Limitations & Future Work

  • The similarity matrix computation in DGCS has \(O(V^2)\) complexity, and FLOPs grow sharply as the feature pool increases (reaching 120G at pool size 15), limiting scalability.
  • The number of clusters \(Z\) is a manually set hyperparameter that requires tuning across different tasks.
  • Validation is limited to ResNet-50/ResUNet-50; stronger backbones (e.g., ViT/Swin) and larger-scale datasets have not been evaluated.
  • Only the online single-sample adaptation scenario is explored; mini-batch arrival settings are not investigated.

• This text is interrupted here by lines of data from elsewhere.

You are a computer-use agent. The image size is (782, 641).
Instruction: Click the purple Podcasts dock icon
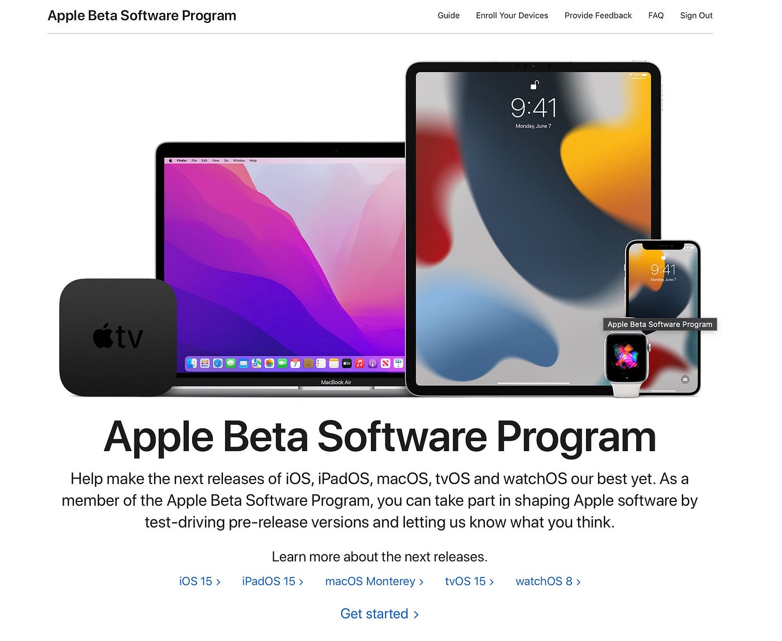tap(373, 363)
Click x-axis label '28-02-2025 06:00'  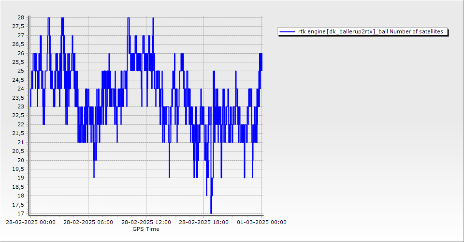[88, 223]
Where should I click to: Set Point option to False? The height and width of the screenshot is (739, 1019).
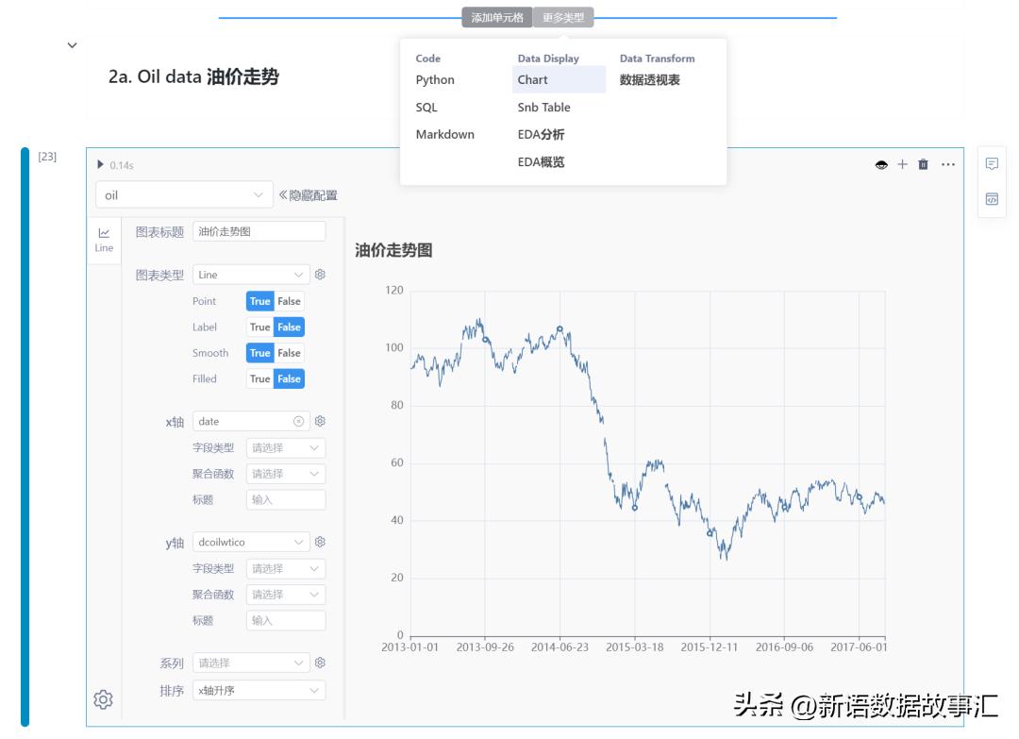(x=289, y=300)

  • The commonality prompt pool relies on the clustering loss, which assumes that sequentially arriving data share core semantics — an assumption that may not hold under extreme domain shift.

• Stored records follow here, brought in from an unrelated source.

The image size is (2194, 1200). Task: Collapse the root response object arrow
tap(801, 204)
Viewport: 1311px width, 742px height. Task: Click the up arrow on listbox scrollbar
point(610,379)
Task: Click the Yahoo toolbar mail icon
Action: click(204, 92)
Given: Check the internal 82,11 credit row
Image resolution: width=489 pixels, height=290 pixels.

  • Clustering-based segmentation: Yu et al. reformulate cross-attention as a clustering solver; Liang et al. propose recurrent cross-attention for iterative clustering; Ding et al. extend clustering to 3D volumetric data. However, these methods operate as static in-domain post-processing and cannot exploit dynamic graph structures to guide adaptation.

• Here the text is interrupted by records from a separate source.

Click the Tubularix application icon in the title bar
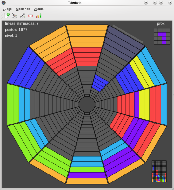 (x=3, y=3)
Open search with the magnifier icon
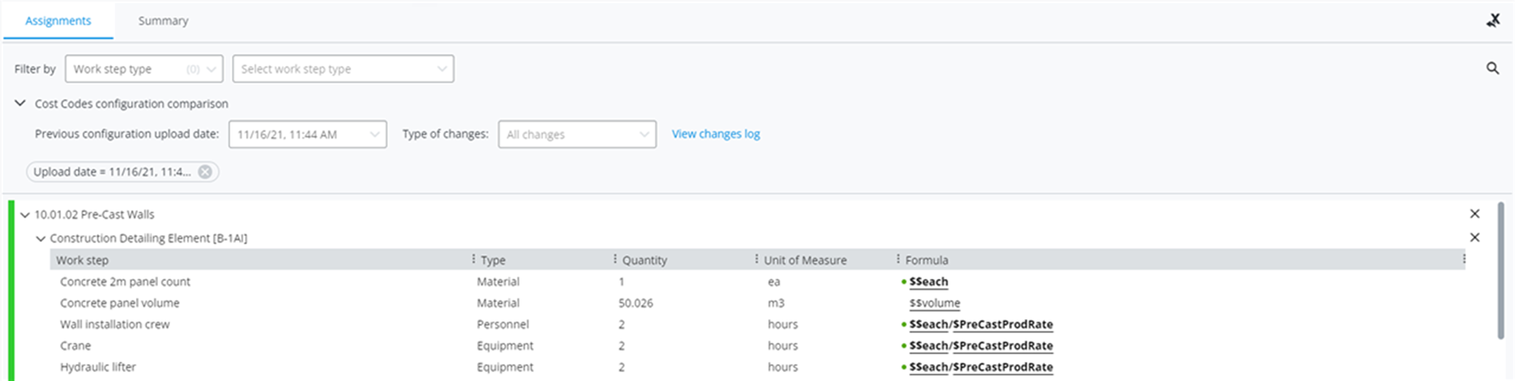Viewport: 1515px width, 381px height. 1492,69
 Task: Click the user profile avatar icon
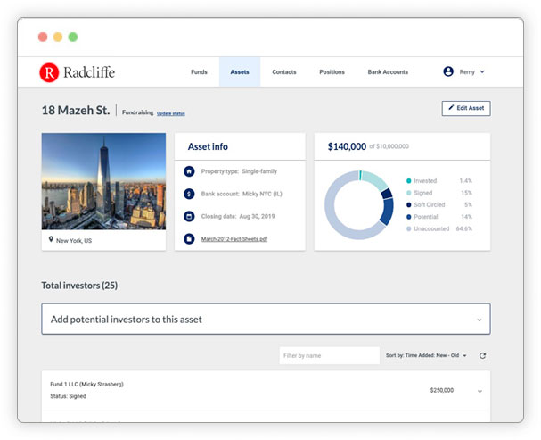pos(448,71)

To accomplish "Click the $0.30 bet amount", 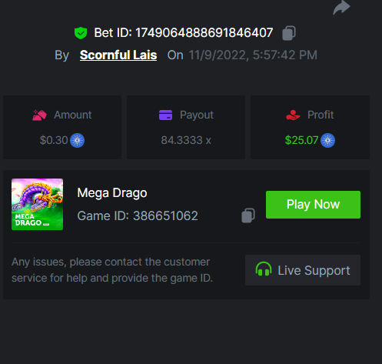I will [x=54, y=140].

  • CTTA methods: SAR (entropy filtering), DomainAdaptor (BN statistics), VPTTA (visual prompts + BN alignment), NC-TTT (noise estimation), GraTa (gradient alignment), TTDG (graph matching + pre-trained priors). SPEGC is most closely related to TTDG, but whereas TTDG relies on source-domain prototype alignment, SPEGC derives all adaptation signals purely from the internal structure of the target data.

Rating

  • Novelty: ⭐⭐⭐⭐ — The combination of decoupled prompts and optimal-transport-based graph clustering is new to the CTTA literature.
  • Experimental Thoroughness: ⭐⭐⭐⭐ — Two benchmarks, multi-domain cross-evaluation, long-term CTTA, ablation studies, hyperparameter analysis, and t-SNE visualization.
  • Writing Quality: ⭐⭐⭐⭐ — Clear structure, complete mathematical derivations, and well-motivated problem formulation.
  • Value: ⭐⭐⭐⭐ — Practically meaningful for clinical medical imaging deployment, though computational cost remains a barrier to real-world adoption.